The increased susceptibility of Romaine depends on several factors, he said.

The crop is mainly grown in Arizona and California, said Warriner, who is also a country of breeding. Irrigation water used on Roman fields can be contaminated by animal bacteria. This does not help that the two states are hot enough and the romaine lettuce already requires an abundance of water, he said.

While other crops such as spinach and kale are also grown in these areas under similar conditions, these leaves are "hard as fingernails", he said, and can better withstand damage.

Centralized production also means that if an epidemic breaks out, it will spread as the product is sent across Canada and the United States, he said.

Finally, washing lettuce at home does nothing, says Warriner, and "more likely to recontaminate than decontaminate". Not to mention that the product is consumed raw, which means that cooking can not kill any bacteria.

The recalls raise a lot of mistrust of consumer confidence in the food chain, said Katy Jones, marketing director at FoodLogiQ, based in North Carolina. The company offers technology that helps food companies track their supply chain and respond effectively to recalls.

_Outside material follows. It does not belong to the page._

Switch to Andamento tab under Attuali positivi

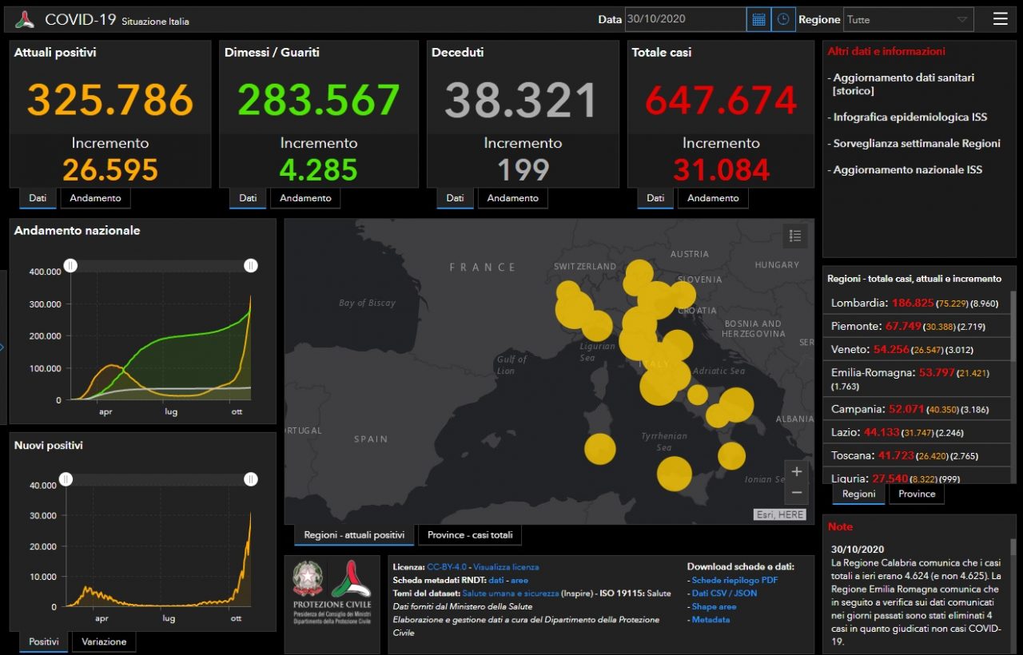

Some consumers have complained on Twitter of having been systematically encouraged to throw away expensive packages of products containing romaine. Others said that they had long since stopped buying the lettuce variety.

This is reminiscent of a 2006 outbreak of E. coli related to spinach, Jones said. In the United States, 199 people were infected and three died, according to the CDC. Canada had at least one confirmed case.

Some have speculated that this incident led consumers to avoid spinach in favor of kale, she said. The so-called superfood has seen a meteoric rise with kale cookbooks featuring Caesar-flavored Caesar Salad and Salad recipes making food a must-have.

But consumers tend to continue to buy from companies that handle these recalls well, Jones said, which means honestly and responsibly.

"Unlike some other types of recalls, we see where they hang out for weeks," she said. "That's what will boost consumer confidence if businesses have a head start."